━━━━━ DATASET

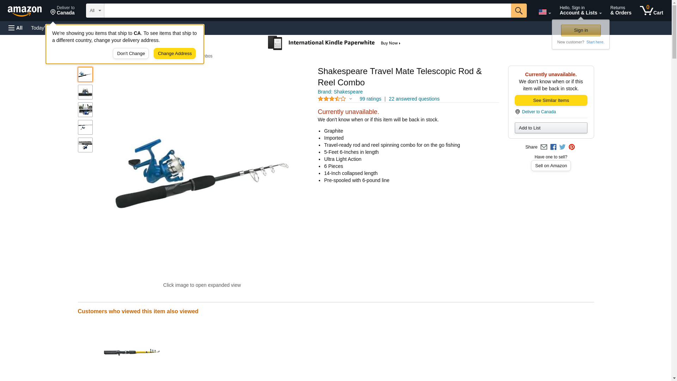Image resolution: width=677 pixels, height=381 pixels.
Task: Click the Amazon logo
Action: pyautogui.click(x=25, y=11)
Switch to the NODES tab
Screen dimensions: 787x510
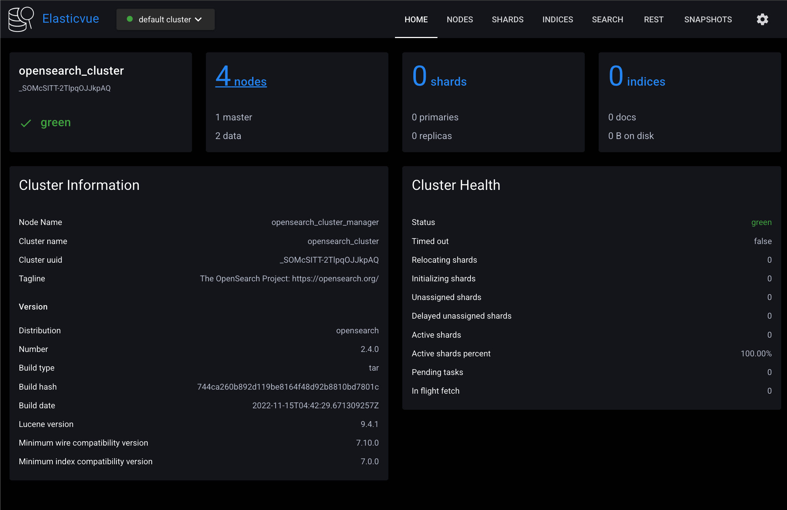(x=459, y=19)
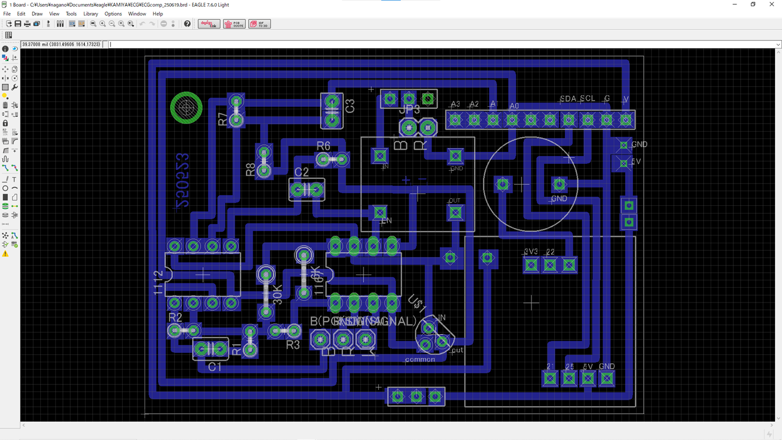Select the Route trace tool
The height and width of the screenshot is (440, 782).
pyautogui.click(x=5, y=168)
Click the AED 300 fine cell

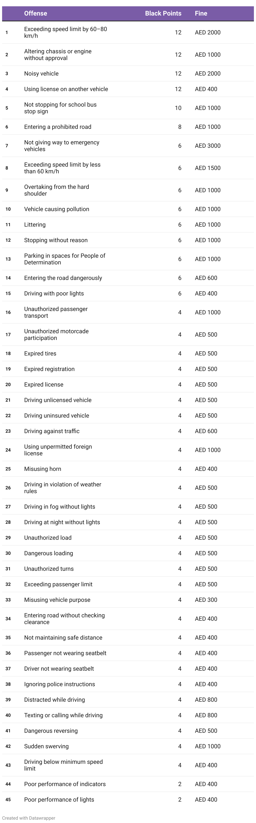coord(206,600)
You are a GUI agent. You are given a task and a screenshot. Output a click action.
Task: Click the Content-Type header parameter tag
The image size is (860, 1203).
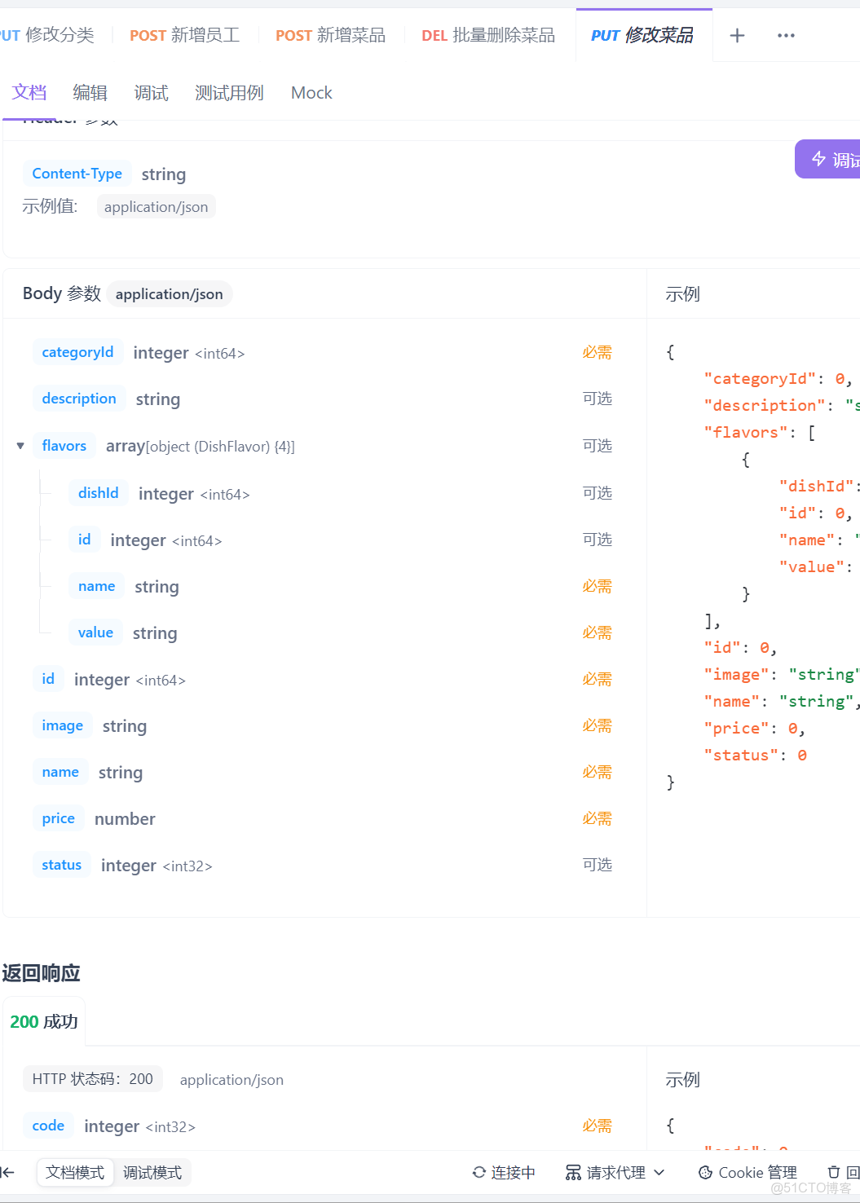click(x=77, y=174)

━━━━━━━━━━

» EXERCISE BRIEF
Find each line in the items above that contains the word "screenshot" and copy those lines out.

» RESULT FOR THIS EXERCISE
The height and width of the screenshot is (440, 782).
You are a GUI agent. You are given a task and a screenshot. Output a click action.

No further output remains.